Yes, people from all sides fall into the “us vs. them” problem, but “all sides do it” doesn’t mean “all sides to it equally.” Right now, today in the United States, it seems to me the problem is more pronounced on the side of the woke. But I admit that’s just my impression as a generally conservative guy in a very liberal culture. Liberals living in conservative cultures might see it differently.
That’s my point…each side sees the “other” side as more pronounced. As such, they feel the “other” is the “real” issue. Given that, each side is reluctant to make concessions. So, the tribalism continues and escalates.
“I like politically neutral relationships. It’s the fault of the woke that people are engaged in belligerent exchanges about politics.” That seems to be a paraphrase of Crowhill’s initial post about the bartender’s politics. I find it comical that the irony here seems to have escaped the author.
You don’t have to be a liberal to get trashed in a red zone. They will also trash moderates and independents. And under the current circumstances, all you have to do is express opposition to Trump and that automatically makes you “hard left.”
Indeed ironic. The interesting thing is for all the extremes rightly named about the “woke”, a similar list can be rightly constructed about the extremes of the “non-woke”. Each are busy pointing a finger at the “other”, but failing to realize they have at least three fingers pointing back at them. Whenever there’s an issue, it’s generally blamed on the “other” guy. Given that lack of awareness, I suspect this dynamic will continue until something cataclysmic forces the warring tribes to “try” to co-exist.

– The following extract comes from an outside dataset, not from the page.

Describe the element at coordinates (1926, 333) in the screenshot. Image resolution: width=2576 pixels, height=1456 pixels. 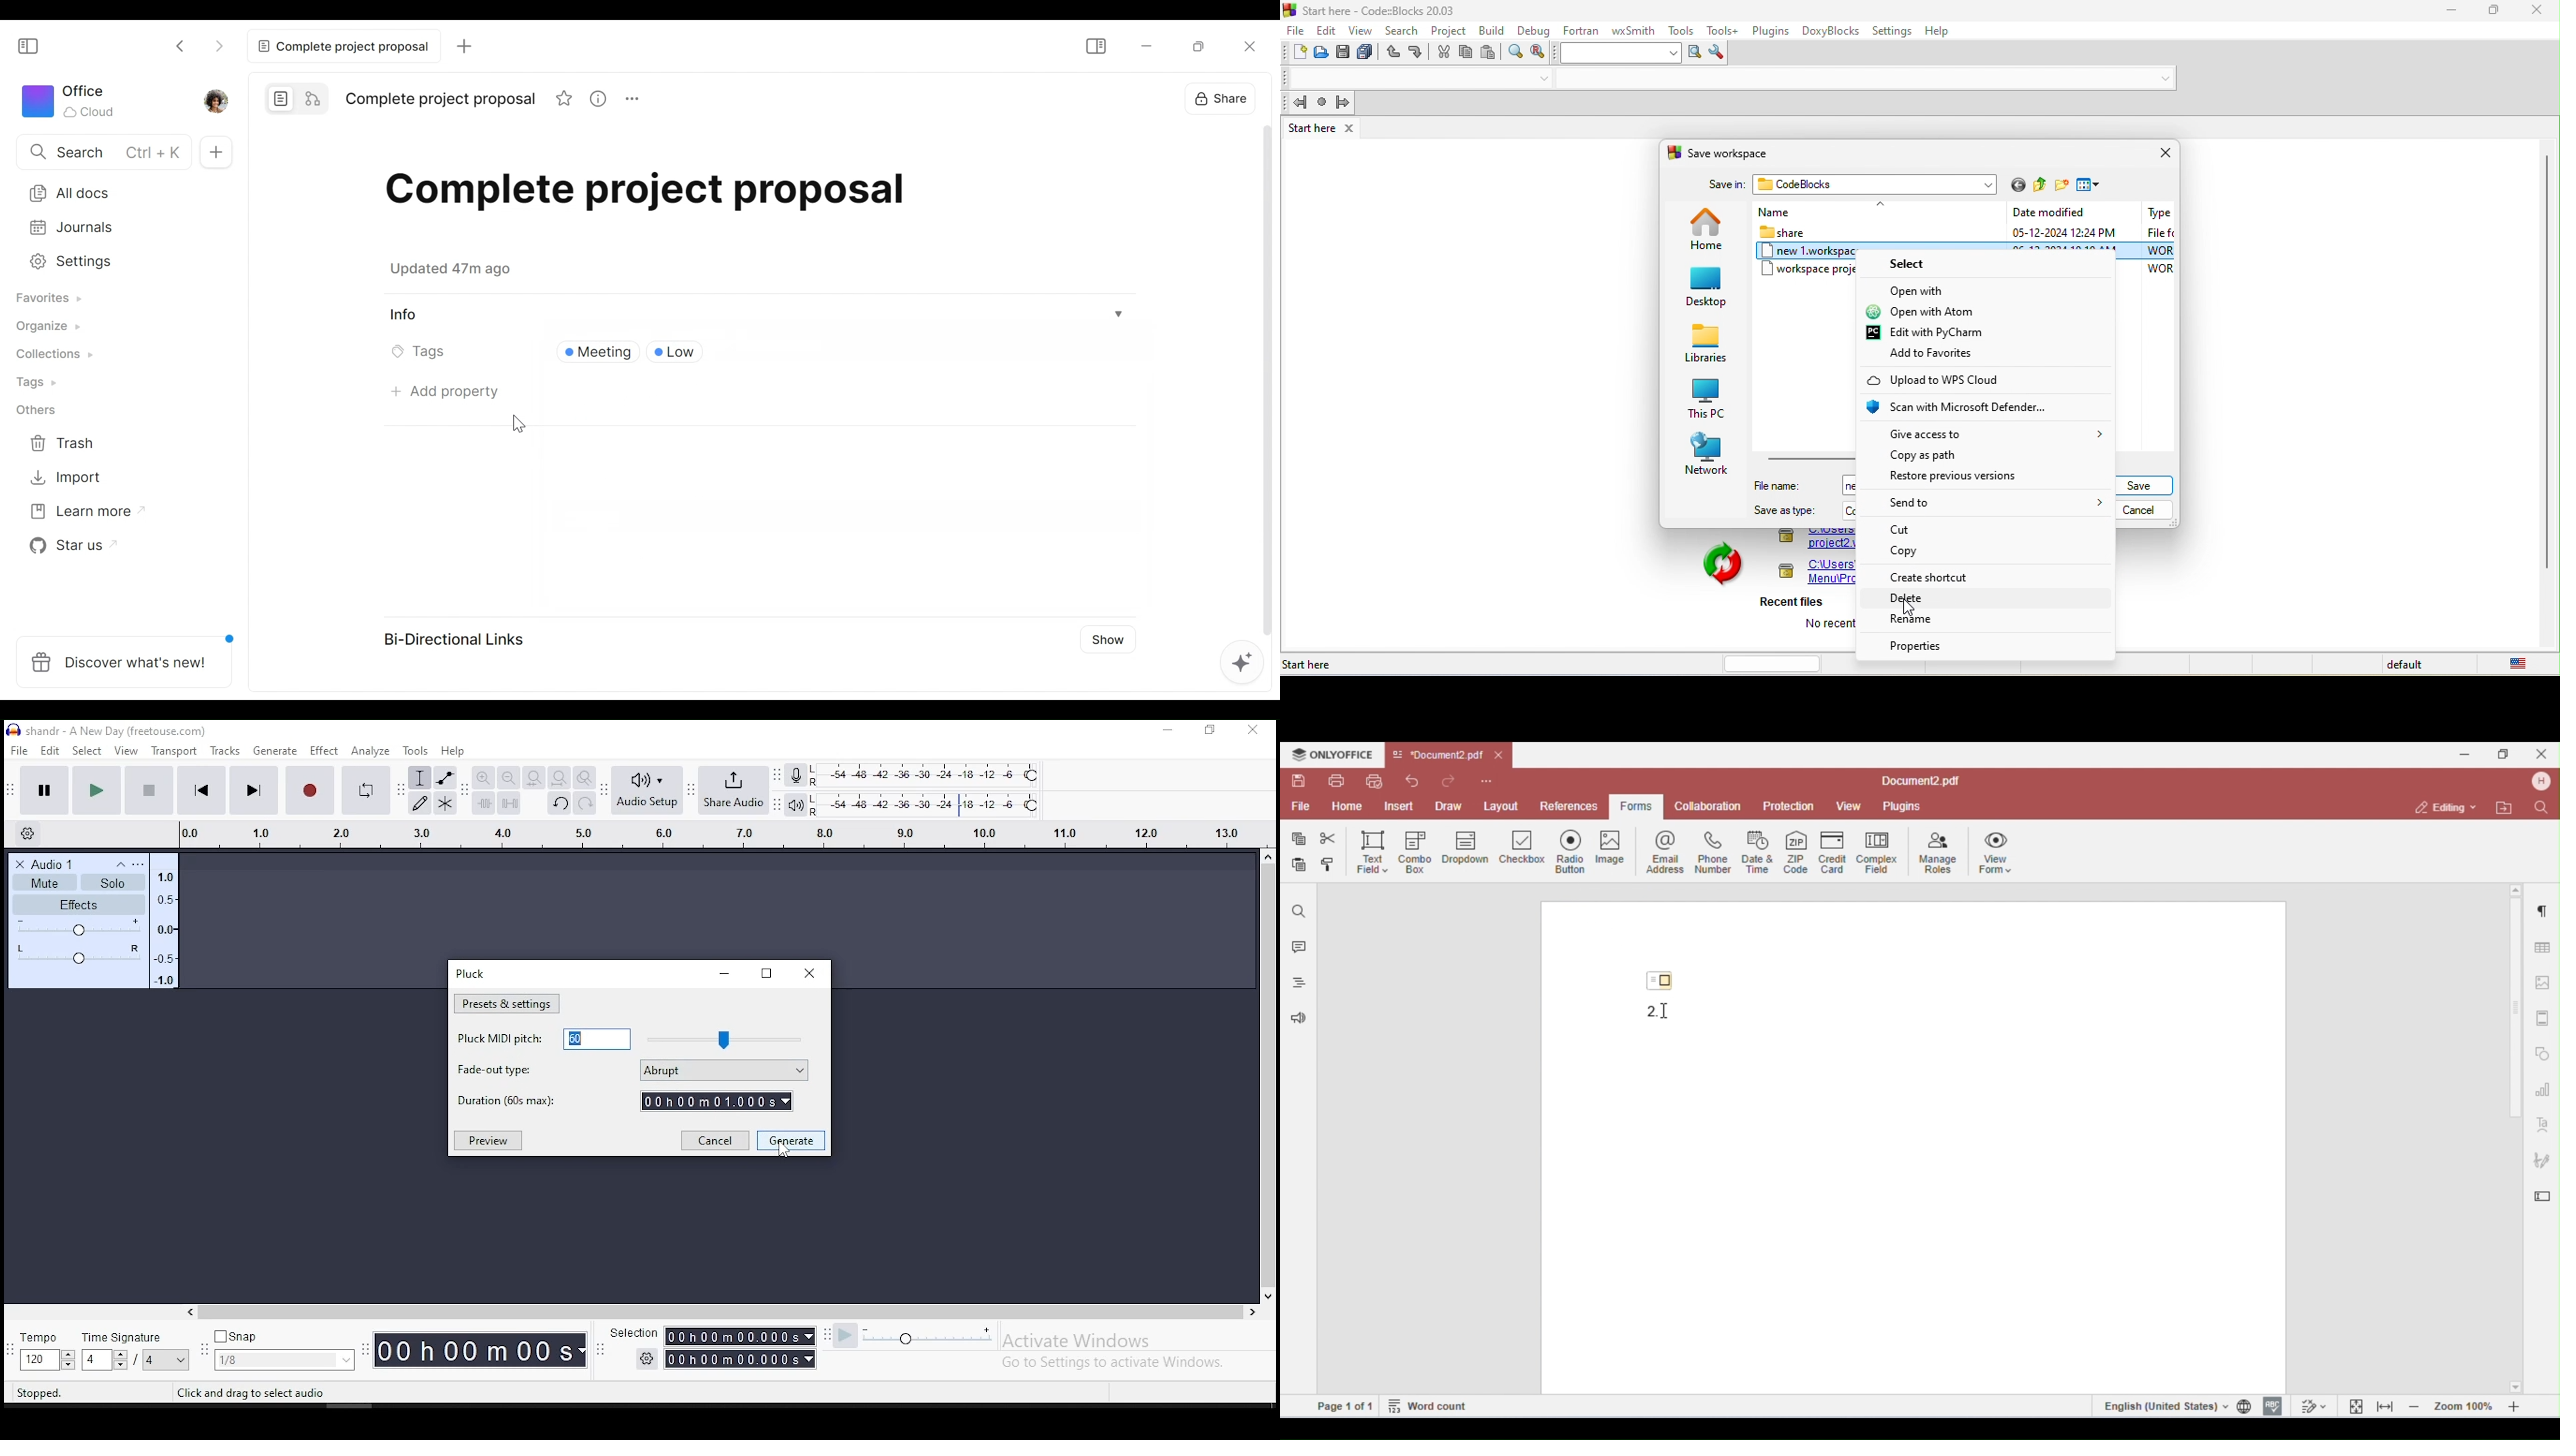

What you also get from both of those extremes is the notion that there is no middle ground. I am not sure if I met a truly “woke” individual, but I have seen posts on Facebook, for example, where fairly approximate representatives of “wokeness” have claimed that moderate Democrats were merely aiding and abetting the other side. And of course you get the extreme followers of Trump who say that if you reject him you are “hard left.” I myself have only encountered the latter offline, but I suppose that that is because I come from a deeply red state and, though I have spent most of my adult life in Europe, I have managed pretty well (not completely of course) to avoid political discussions while living there. If we could just allow for the possibility of a moderate position (or rather positions, because there could be a whole range of them) and not utterly condemn and ridicule someone who takes such a position, things would be much better. I may not ever visit Kentucky again, because there I will be quite brutally and wrongly classified as “hard left” so fast it will make you’re head swim.

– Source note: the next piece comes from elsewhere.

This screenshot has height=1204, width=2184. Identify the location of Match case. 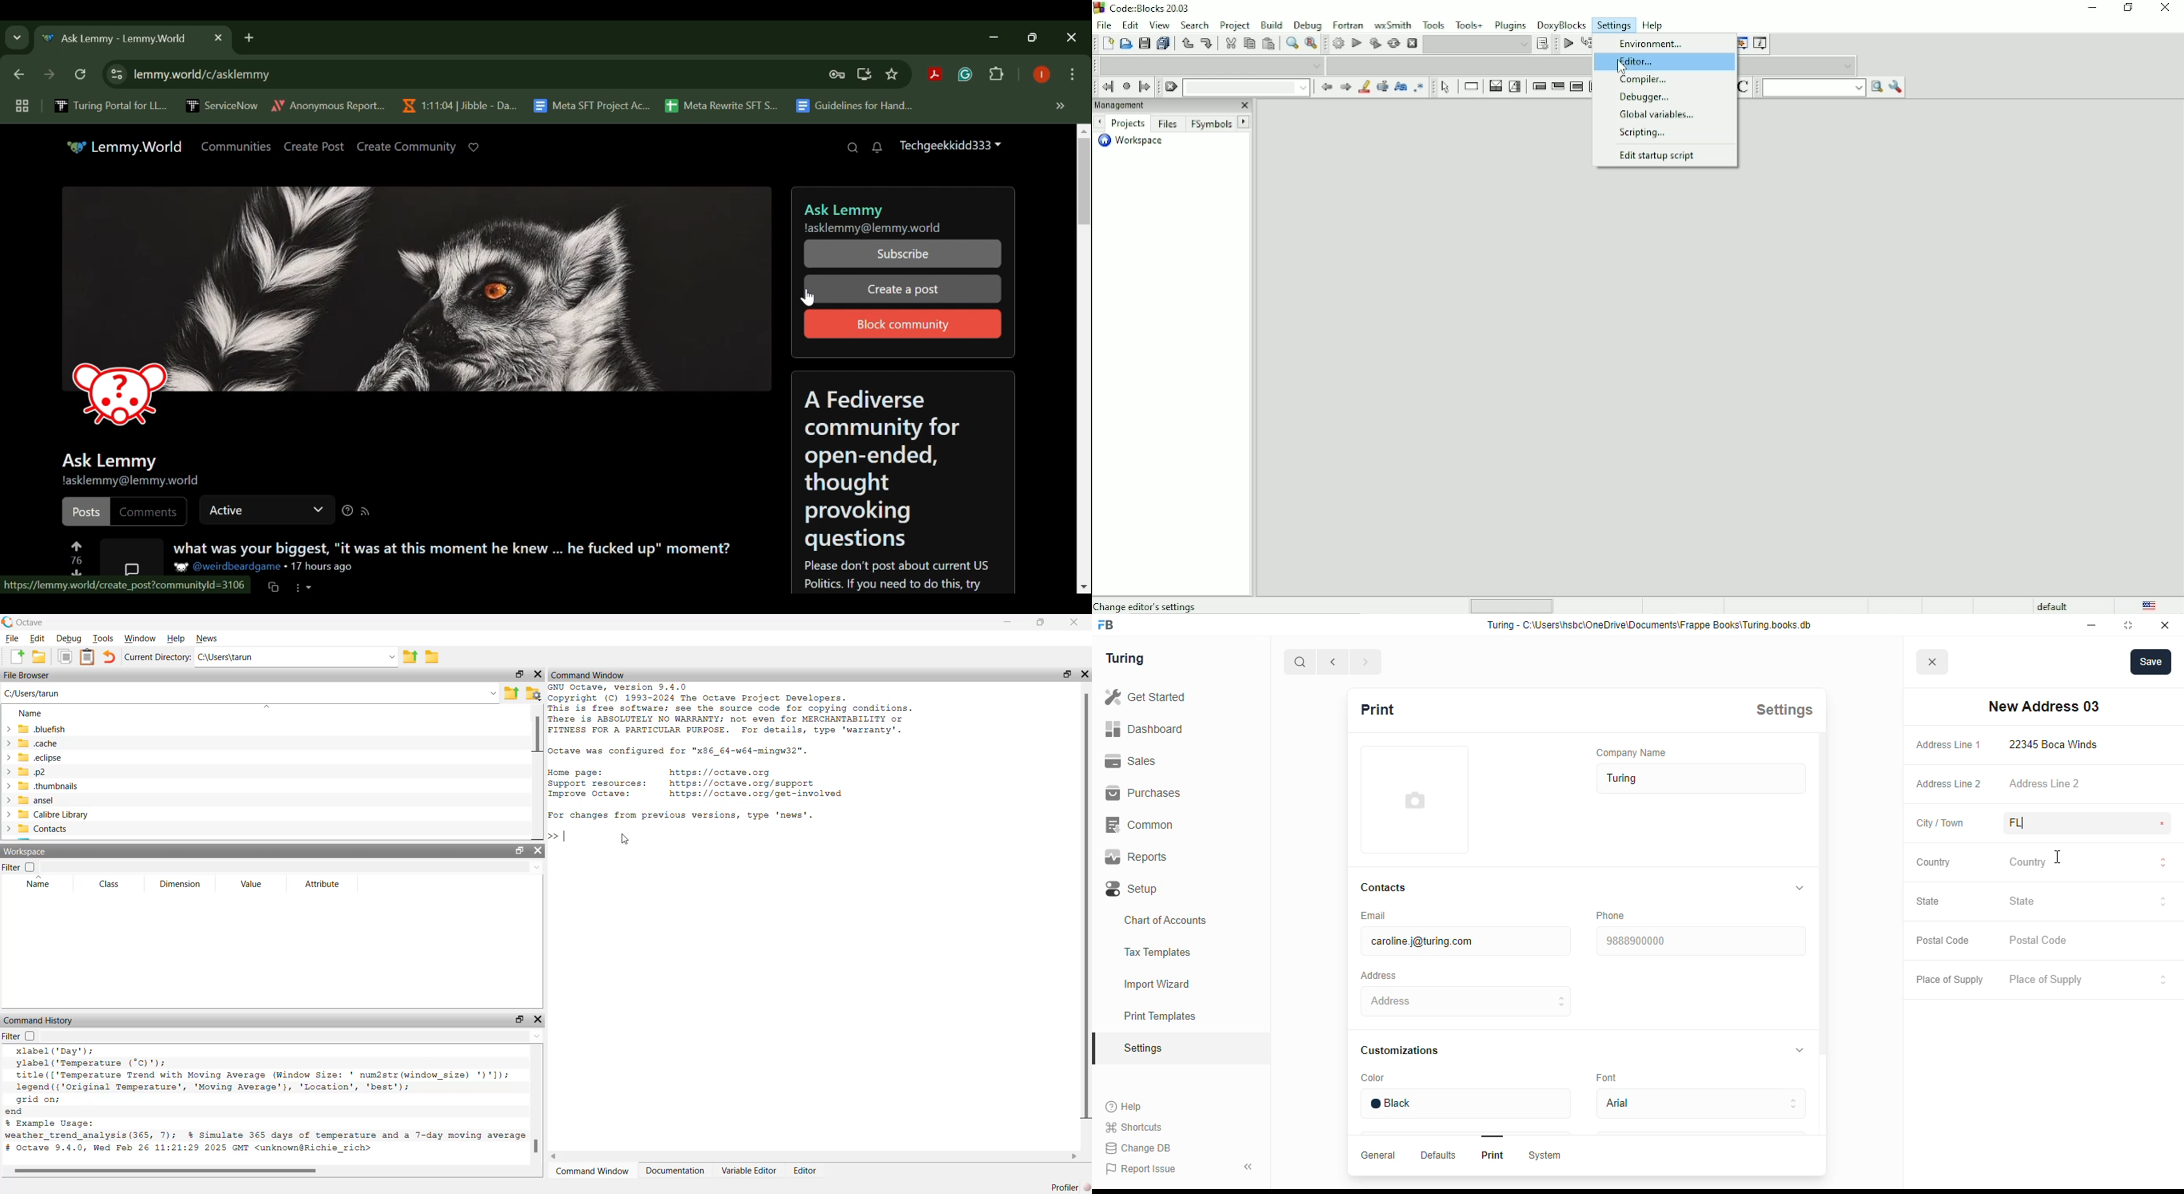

Well said. In some cases, even the mere mention of that dirty word, “compromise”, sends some over the edge…running screaming to the corners of their echo chambers exclaiming how unreasonable “they” have become. Meanwhile, neither side considers they might have to give a little to gain a lot. “Any” concession is deemed betrayal and/or defeat.

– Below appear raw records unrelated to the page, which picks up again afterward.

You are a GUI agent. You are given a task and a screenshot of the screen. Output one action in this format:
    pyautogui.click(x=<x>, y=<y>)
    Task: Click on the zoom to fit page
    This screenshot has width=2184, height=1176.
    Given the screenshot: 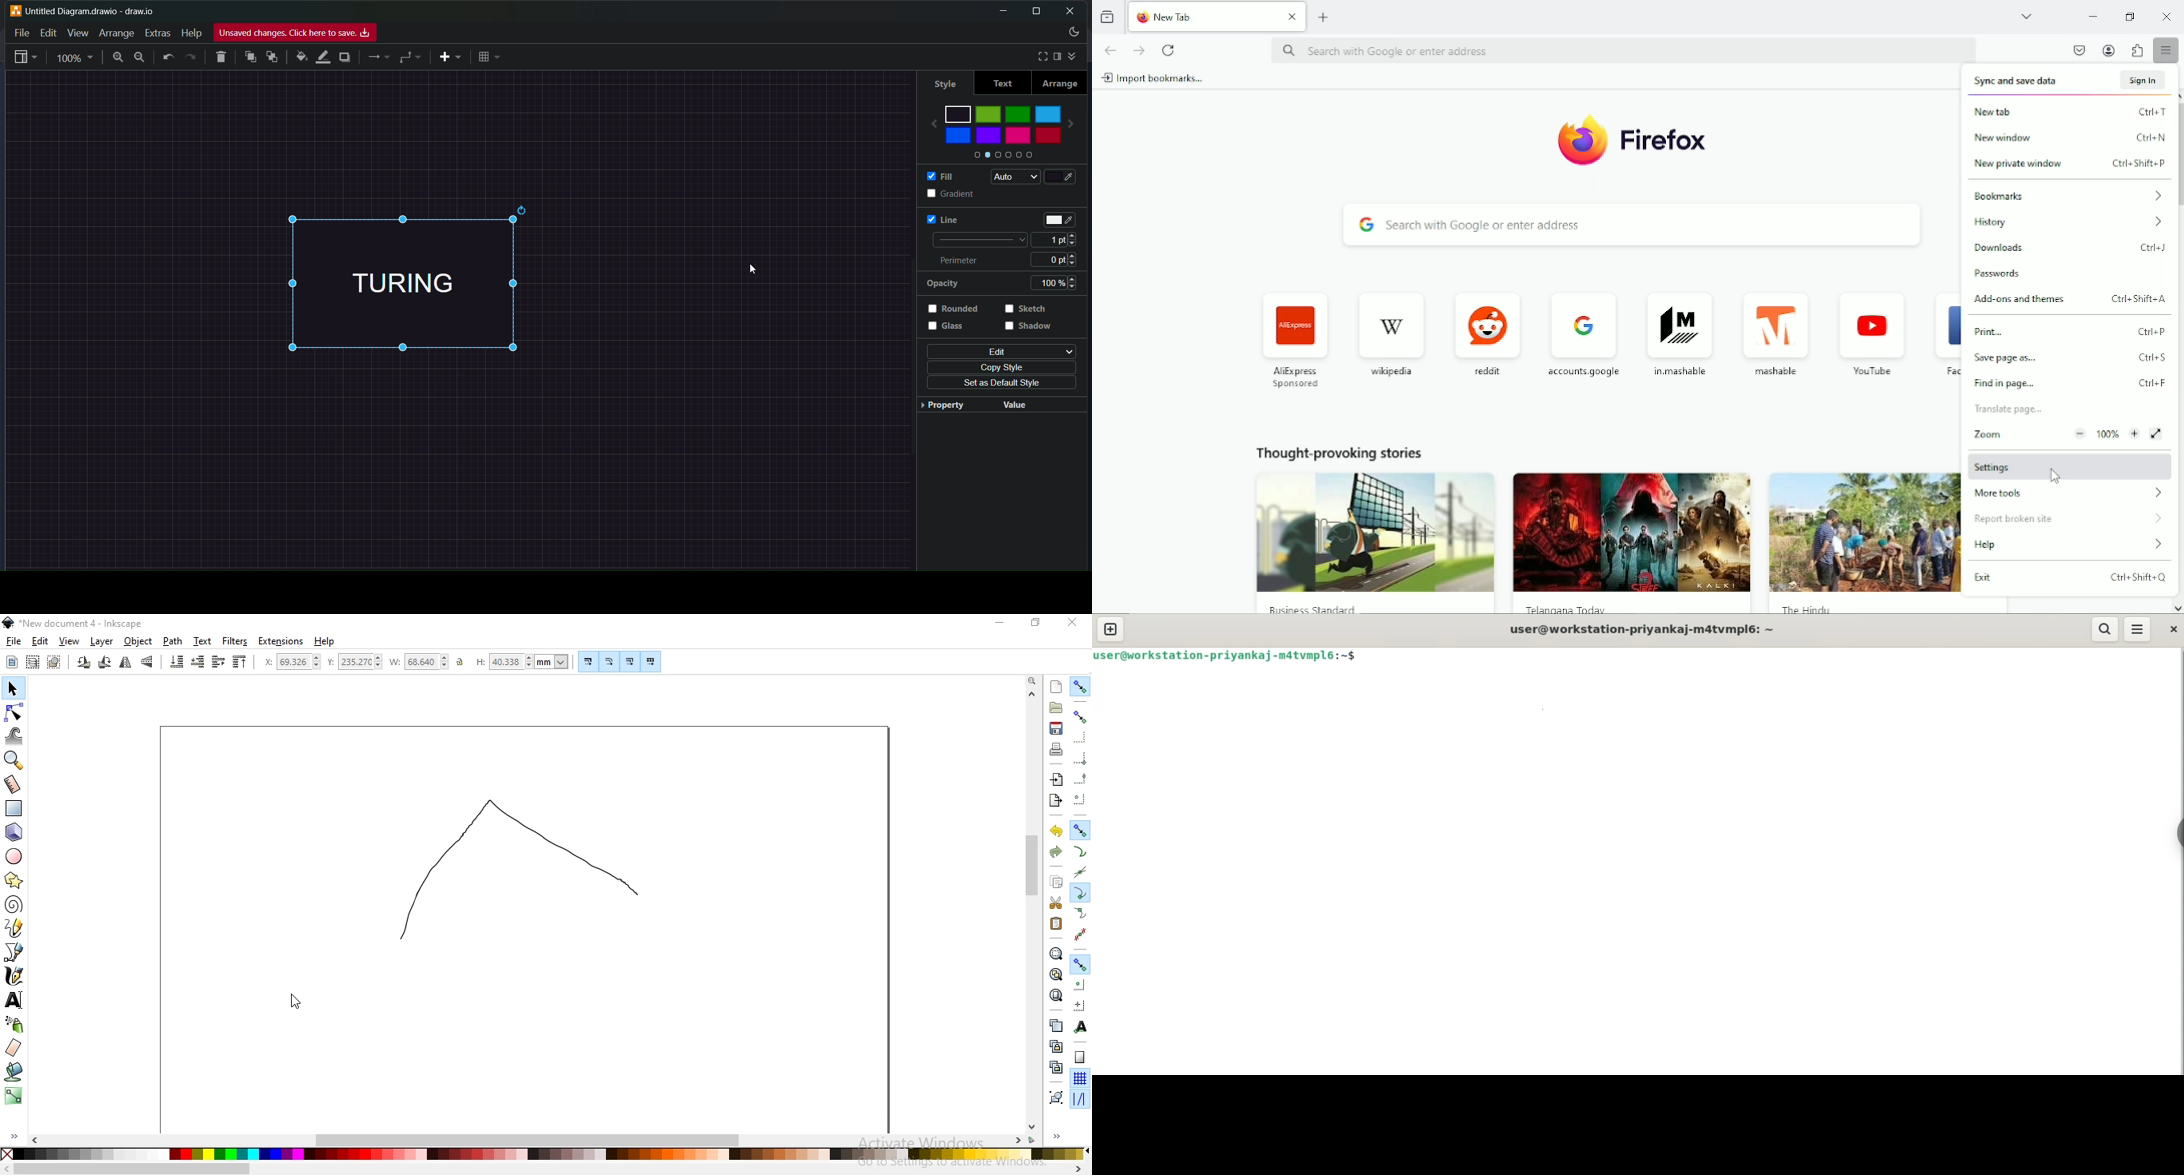 What is the action you would take?
    pyautogui.click(x=1055, y=995)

Wouldn’t it be awesome if liberal zealots could consider energy and environmental measures that didn’t require a mindless, slavish commitment to the “Green New Deal”? Who knows, through innovative discussions, there just might be safe and targeted ways of using fossil fuels or discovering other alternatives. Likewise, wouldn’t it be great if conservative zealots didn’t consider common sense gun reform as a slippery slope to evil outcomes. Given the ongoing deaths by mass shootings, it might be worthwhile to have conversations that could lead to reasonable, life-preserving concessions. You’d think people who purport to be pro-life would gladly consider potential life-saving measures.
Oh well, in this tribal environment, such crazy notions are just a pipe dream, I suppose!